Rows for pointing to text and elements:
※

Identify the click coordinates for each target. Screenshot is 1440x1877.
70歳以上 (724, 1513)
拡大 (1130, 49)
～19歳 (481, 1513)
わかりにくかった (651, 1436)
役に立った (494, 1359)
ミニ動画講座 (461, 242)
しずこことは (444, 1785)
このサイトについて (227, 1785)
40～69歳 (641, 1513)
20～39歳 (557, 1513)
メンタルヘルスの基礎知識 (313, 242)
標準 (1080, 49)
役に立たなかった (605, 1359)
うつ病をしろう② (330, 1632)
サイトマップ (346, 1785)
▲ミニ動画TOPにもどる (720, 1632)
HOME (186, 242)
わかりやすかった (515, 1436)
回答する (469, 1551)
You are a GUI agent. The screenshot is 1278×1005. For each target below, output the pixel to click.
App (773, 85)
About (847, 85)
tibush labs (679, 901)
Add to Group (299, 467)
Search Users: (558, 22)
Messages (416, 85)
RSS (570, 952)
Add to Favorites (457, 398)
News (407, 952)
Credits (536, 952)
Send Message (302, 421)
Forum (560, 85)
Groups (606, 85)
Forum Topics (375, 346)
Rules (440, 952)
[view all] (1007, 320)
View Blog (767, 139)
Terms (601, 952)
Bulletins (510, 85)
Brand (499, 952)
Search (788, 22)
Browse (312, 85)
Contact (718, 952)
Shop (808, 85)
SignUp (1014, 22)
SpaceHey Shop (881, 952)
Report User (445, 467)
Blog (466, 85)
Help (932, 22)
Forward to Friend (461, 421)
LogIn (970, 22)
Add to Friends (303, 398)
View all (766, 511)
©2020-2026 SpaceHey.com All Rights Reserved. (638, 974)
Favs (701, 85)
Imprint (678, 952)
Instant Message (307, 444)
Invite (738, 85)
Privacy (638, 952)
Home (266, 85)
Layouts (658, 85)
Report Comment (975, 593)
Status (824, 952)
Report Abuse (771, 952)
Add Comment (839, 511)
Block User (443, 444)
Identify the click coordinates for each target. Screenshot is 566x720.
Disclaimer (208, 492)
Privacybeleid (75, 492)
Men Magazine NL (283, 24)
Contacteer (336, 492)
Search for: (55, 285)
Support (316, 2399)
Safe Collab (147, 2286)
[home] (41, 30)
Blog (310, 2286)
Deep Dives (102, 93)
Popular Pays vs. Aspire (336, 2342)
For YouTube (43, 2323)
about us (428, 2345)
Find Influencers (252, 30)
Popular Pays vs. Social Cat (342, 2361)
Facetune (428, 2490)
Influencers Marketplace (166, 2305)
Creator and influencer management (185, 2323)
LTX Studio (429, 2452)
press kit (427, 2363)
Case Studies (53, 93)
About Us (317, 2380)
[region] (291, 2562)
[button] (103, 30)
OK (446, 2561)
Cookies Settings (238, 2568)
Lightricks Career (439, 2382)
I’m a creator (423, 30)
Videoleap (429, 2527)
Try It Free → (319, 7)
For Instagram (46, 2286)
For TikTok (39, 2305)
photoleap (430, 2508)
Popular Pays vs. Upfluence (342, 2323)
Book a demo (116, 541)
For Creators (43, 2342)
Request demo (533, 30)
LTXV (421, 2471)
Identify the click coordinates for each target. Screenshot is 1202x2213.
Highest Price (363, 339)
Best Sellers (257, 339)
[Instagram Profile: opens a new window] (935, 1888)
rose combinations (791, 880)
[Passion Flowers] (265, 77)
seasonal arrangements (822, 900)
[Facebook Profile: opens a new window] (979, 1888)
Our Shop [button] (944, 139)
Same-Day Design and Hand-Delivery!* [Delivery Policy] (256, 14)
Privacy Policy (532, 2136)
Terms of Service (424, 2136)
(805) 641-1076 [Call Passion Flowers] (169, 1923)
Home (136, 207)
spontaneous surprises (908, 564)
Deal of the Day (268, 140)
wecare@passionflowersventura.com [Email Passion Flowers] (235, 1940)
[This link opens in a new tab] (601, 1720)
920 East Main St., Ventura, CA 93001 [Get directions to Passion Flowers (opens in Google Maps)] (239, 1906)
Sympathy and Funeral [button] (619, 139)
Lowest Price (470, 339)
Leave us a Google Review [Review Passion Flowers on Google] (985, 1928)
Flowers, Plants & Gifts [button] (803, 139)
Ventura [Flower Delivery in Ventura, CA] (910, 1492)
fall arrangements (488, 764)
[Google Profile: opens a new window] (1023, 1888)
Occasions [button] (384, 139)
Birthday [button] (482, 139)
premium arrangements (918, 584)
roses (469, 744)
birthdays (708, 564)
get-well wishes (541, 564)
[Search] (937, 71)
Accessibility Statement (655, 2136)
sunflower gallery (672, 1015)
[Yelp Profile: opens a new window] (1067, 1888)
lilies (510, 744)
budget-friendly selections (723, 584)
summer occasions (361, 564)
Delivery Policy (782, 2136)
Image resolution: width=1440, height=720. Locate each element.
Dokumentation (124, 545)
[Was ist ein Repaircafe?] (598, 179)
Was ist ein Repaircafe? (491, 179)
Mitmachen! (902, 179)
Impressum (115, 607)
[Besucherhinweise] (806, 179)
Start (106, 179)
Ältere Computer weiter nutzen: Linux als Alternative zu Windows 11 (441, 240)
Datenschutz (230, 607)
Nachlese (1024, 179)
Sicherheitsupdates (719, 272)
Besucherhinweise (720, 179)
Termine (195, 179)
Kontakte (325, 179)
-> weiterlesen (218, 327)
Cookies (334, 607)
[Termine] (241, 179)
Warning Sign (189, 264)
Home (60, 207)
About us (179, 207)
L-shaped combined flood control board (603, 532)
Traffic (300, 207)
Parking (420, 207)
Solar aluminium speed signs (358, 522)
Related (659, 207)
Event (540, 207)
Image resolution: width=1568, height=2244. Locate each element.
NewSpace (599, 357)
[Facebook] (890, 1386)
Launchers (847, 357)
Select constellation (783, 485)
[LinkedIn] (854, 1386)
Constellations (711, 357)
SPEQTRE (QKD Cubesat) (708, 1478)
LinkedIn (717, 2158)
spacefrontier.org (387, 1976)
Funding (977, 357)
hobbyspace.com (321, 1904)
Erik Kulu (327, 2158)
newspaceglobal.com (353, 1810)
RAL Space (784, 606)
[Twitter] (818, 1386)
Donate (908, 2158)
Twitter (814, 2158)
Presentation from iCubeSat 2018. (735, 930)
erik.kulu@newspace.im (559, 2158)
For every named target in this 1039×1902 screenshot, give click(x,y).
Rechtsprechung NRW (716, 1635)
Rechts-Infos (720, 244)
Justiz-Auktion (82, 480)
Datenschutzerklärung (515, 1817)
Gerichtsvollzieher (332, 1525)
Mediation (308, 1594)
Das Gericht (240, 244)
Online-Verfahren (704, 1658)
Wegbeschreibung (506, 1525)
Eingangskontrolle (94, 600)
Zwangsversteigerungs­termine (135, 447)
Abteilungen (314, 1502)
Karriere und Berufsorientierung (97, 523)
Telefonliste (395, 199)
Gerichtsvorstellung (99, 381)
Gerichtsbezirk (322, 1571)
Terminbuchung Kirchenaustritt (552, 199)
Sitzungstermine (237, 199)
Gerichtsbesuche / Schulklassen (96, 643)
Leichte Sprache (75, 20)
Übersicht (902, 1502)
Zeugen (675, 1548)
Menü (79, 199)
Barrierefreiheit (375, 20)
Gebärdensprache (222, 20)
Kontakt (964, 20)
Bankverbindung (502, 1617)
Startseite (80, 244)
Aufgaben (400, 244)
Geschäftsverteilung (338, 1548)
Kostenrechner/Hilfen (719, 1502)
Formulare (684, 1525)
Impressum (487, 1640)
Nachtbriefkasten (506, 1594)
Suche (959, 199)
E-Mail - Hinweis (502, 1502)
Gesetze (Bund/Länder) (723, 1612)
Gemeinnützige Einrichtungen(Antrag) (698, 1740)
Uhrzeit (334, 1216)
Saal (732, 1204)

※

- Set task -
Rewrite the rows starting with the one containing "Add Comment (839, 511)" and going on through the one containing "Deep Dives (102, 93)", both included. Multiply every coordinate in the answers by 0.6 and round each result to a whole number, rounding halves up, while keeping every other line unchanged.

- Correct response -
Add Comment (503, 307)
Block User (266, 266)
Identify the click coordinates for each target. Screenshot is 566x720.
Disclaimer (125, 295)
Privacybeleid (45, 295)
Men Magazine NL (170, 14)
Contacteer (202, 295)
Search for: (33, 171)
Support (190, 1439)
Safe Collab (88, 1372)
[home] (25, 18)
Blog (186, 1372)
Deep Dives (61, 56)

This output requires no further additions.